Top of RECORDS SUPPLIED

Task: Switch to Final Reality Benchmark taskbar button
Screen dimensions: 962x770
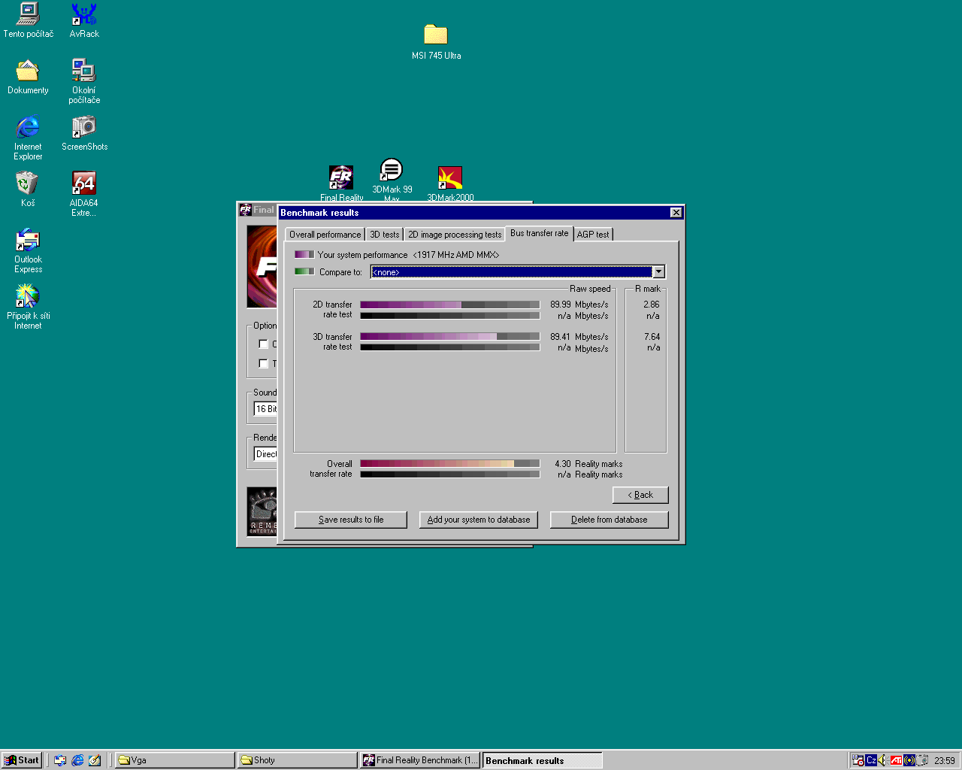Action: click(420, 760)
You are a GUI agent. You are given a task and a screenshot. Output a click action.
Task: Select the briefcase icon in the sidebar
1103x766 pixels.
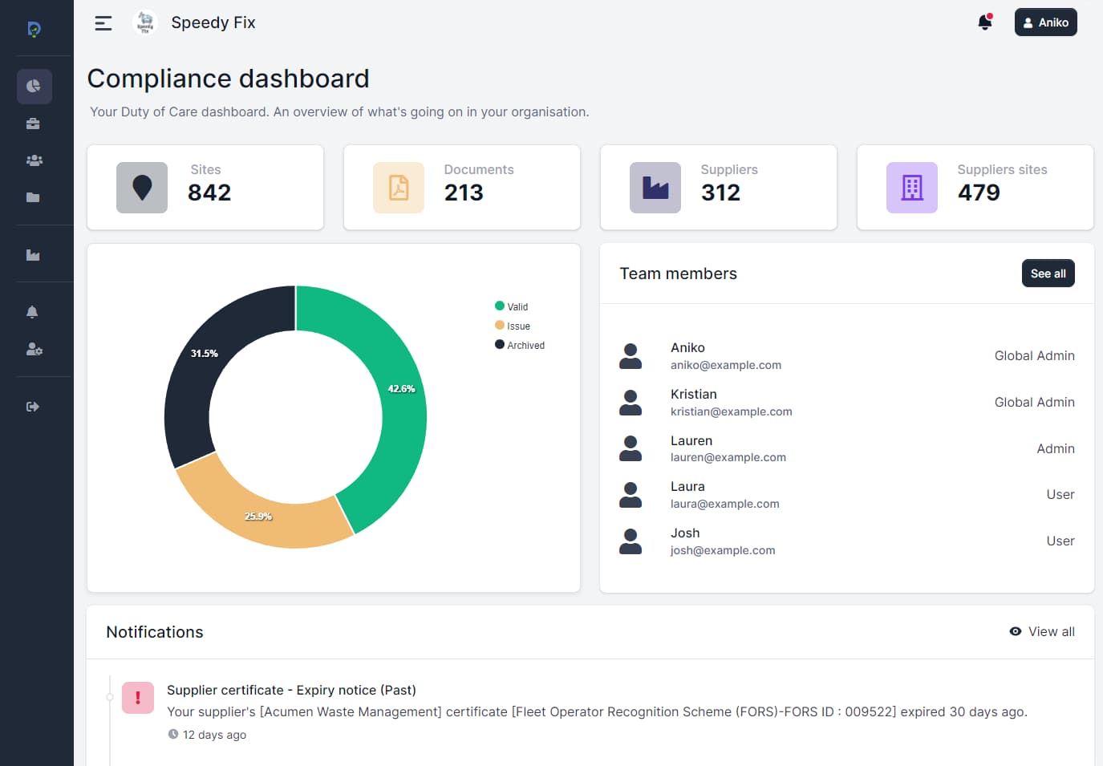pyautogui.click(x=34, y=124)
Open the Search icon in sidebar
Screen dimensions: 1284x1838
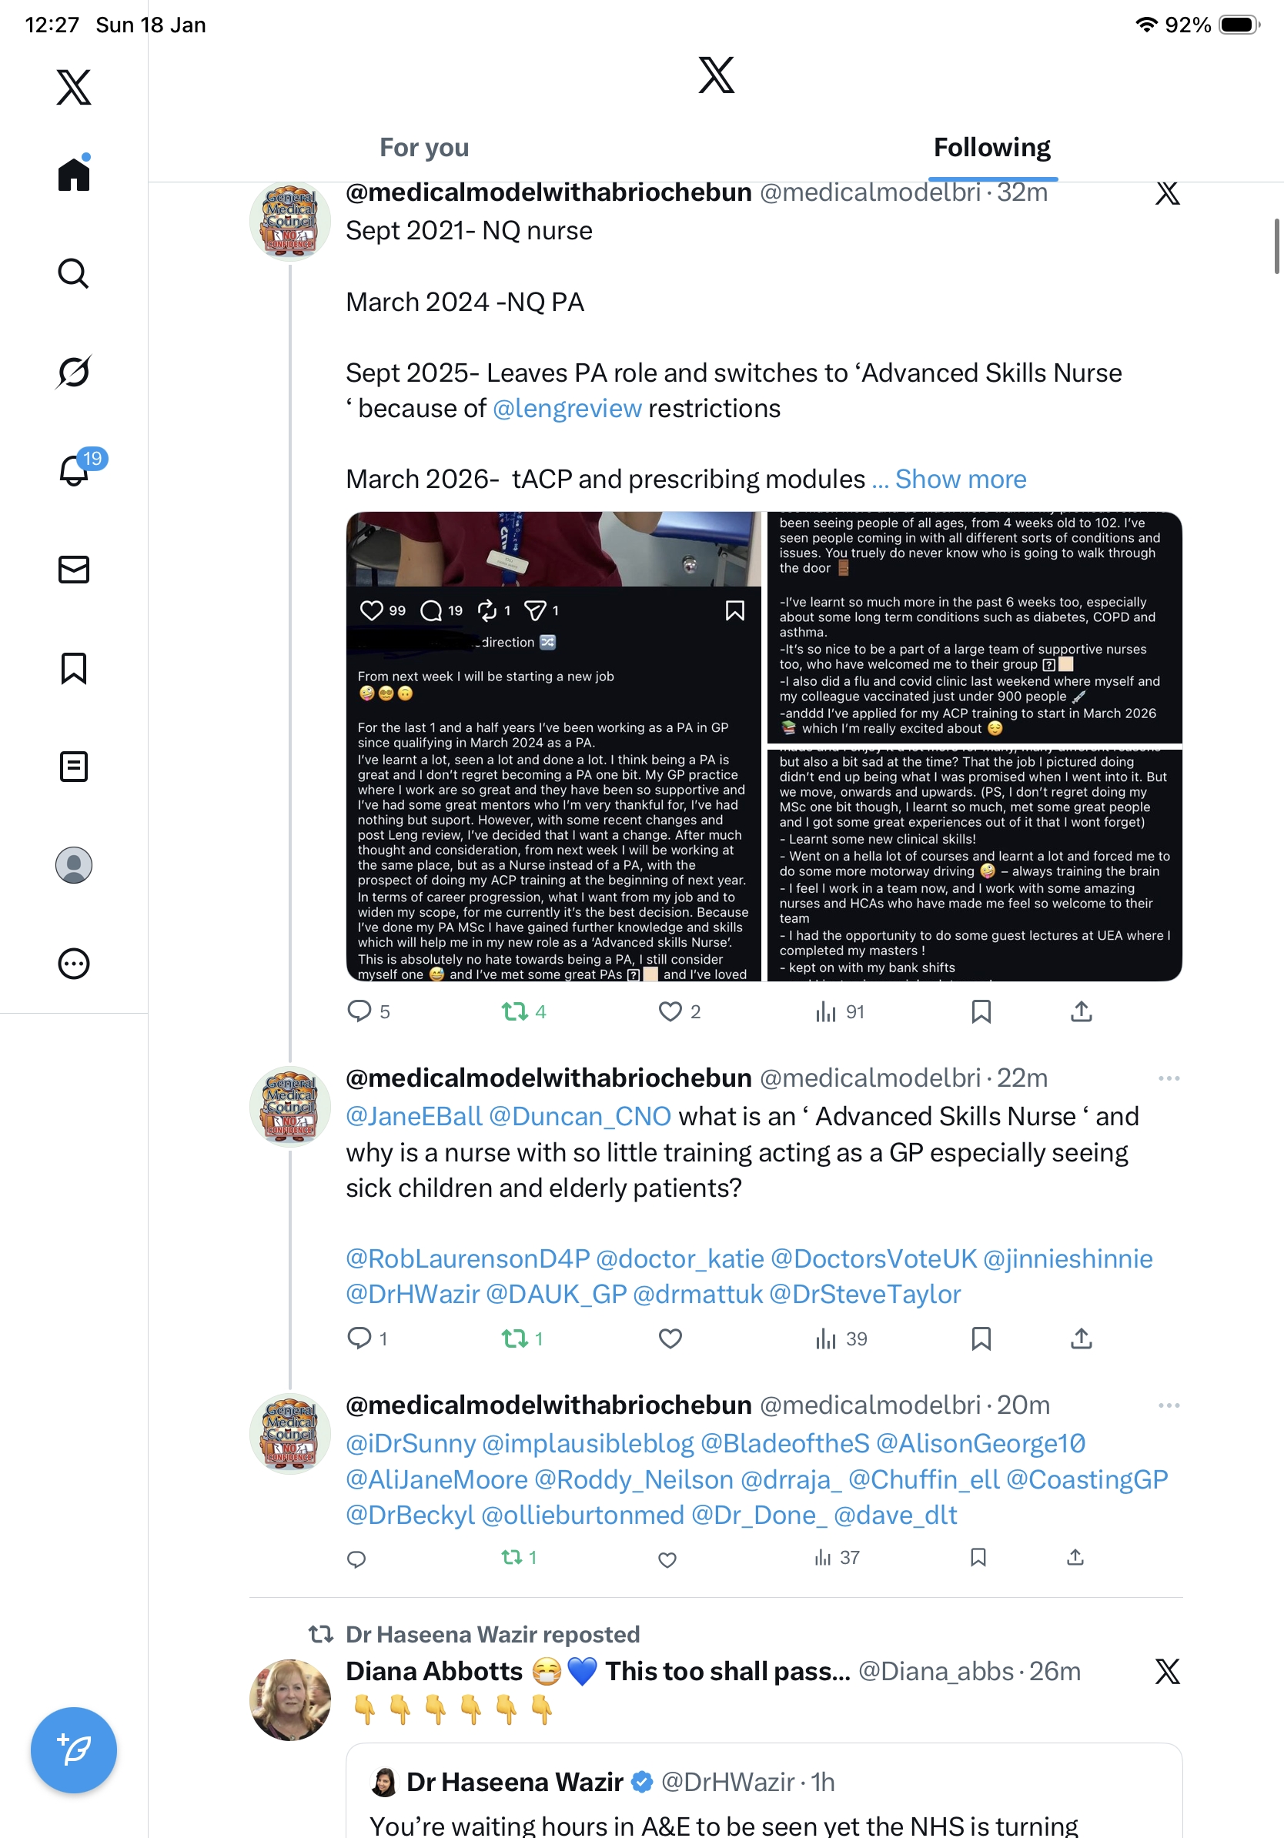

Bottom of RECORDS SUPPLIED

- **PROBLEM DESCRIPTION**
Find the line that contains "Task: Select the". Reproduce it and every later line of the records exactly, minus the pictures.

- **YOUR SOLUTION**
Task: Select the briefcase icon in the sidebar
1103x766 pixels.
pyautogui.click(x=34, y=124)
Open the Search icon in sidebar
Screen dimensions: 1284x1838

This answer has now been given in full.